The trends experienced during the previous nine months of the year have continued into the final quarter and the Directors expect the full-year results to be in-line with market forecasts.
Our Australian business continues to perform strongly with NGR (pre tax and bonus) up 93% year on year (up 24% on a like for like1 basis). The integration of Sportingbet Australia with the recently acquired Centrebet was successfully completed during June, one month ahead of schedule. Additionally, the level of synergies realised is significantly ahead of our original expectations. The enlarged business is the clear market leader in Australian fixed odds online sports betting and currently represents a substantial majority of the Group's EBITDA.
In line with the sector, our European business has continued to face challenging economic conditions combined with the disruptive impact of newly regulating countries and associated taxation. Additionally, our largest European market, Spain, was closed for the first 35 days of the quarter until the licensed market launched on 5 June. As a result, European NGR declined by 41% year on year (like for like1 down 18%). The restructuring of the European business following the disposal of the Turkish language website has been completed.
Sportingbet plans to announce its Q4 and preliminary results for the year ended 31 July 2012 on 3 October 2012.
leedslad
- 09 Aug 2012 10:41
- 458 of 465
looks like plenty of upside here + chance of a bid
leedslad
- 12 Sep 2012 11:11
- 459 of 465
Is nobody else interested in these?
chuckles
- 12 Sep 2012 18:19
- 460 of 465
Watching the chart for a breakout above 45p leedslad> Not sure they are much of an outfit on a fundamental view though.
HARRYCAT
- 20 Sep 2012 12:14
- 461 of 465
Broker note out today:
"The timing of William Hill’s move for Sportingbet may come as a surprise to many given that most would have expected the group to concentrate its fire power on exercising the William Hill Online call options. While a deal for both Sportingbet and Playtech’s WHO stake could cost in the region of £900m and would require an element of equity and debt funding, we believe that the company has the capacity to complete both deals in the near term.
We estimate that a deal to acquire Sportingbet alone at a price of 65p (cost £544m) could enhance FY13 EPS by 6%, and would imply 38% of group EBIT from online. Additionally we believe the implied ratings post a deal would be undemanding (FY13 PE of 11.4x and an FY13 EV/EBITDA of 8.3x). If the group was also to acquire the 29% of William Hill Online from Playtech for £350m (total M&A cost of £895m using a 10% equity raise and £675m additional debt) this would enhance FY13 EPS by 11%. Under this scenario c.46% of group profits would be derived from online, and the FY13 PE would be 10.8x and the EV/EBITDA would be 8.3x.
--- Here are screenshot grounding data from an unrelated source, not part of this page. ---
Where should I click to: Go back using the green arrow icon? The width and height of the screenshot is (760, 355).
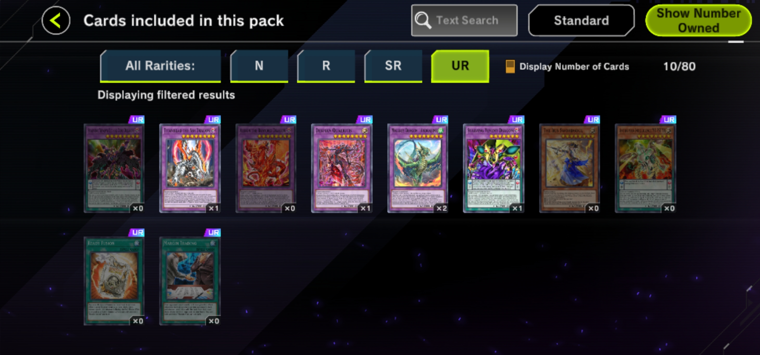56,20
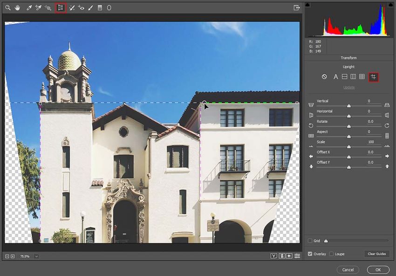
Task: Click the OK button
Action: [x=378, y=269]
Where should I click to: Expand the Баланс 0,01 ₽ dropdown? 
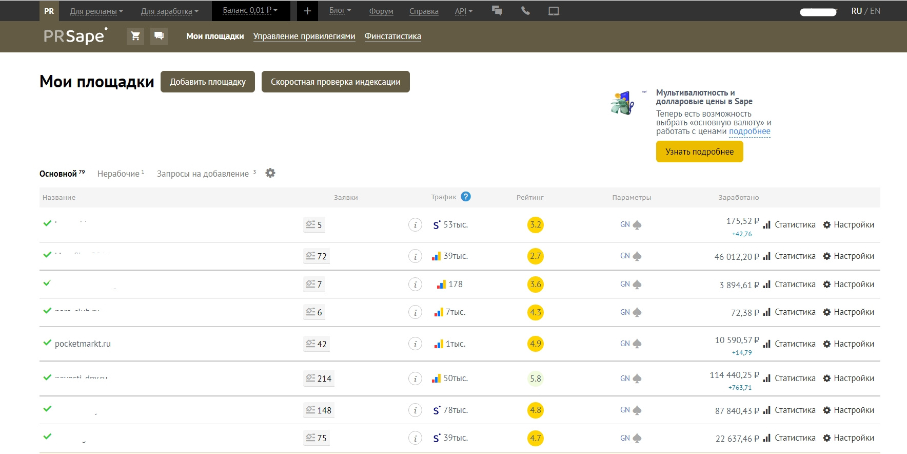[x=250, y=10]
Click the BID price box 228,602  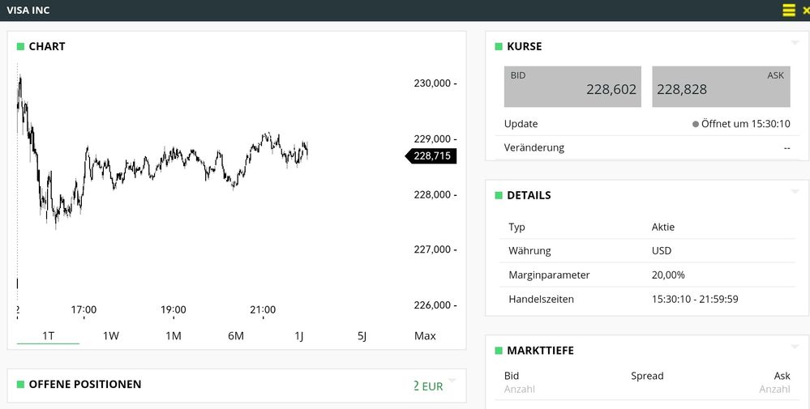tap(572, 87)
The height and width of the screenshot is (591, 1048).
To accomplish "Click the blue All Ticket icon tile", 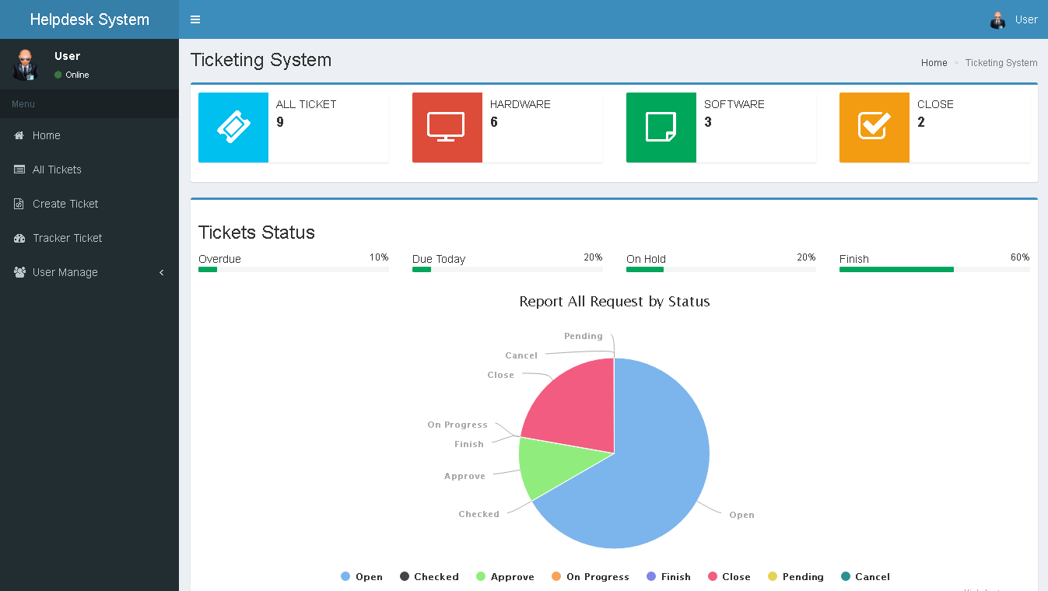I will (233, 128).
Overall, we would view the move for Sportingbet’s regulated businesses as a positive that makes both strategic and financial sense for William Hill. Based on our calculations, the implied multiples post a transaction appear undemanding for a group that would have such a growing online presence (up to 45% FY13 EBIT from online if the group exercises both M&A opportunities). BUY
skinny
- 20 Sep 2012 13:08
- 462 of 465
Peel Hunt downgrades to Hold old TP 40p no new Tp.
HARRYCAT
- 01 Oct 2012 12:27
- 463 of 465
"Sportingbet notes the recent press speculation regarding the approach by William Hill and GVC. The Board of Sportingbet confirms that it has received an indicative offer from William Hill and GVC of 52.5 pence comprising of 45 pence in cash from William Hill and 7.5 pence in shares in GVC. The Board of Sportingbet has responded that this indicative offer significantly undervalues the business and its future prospects."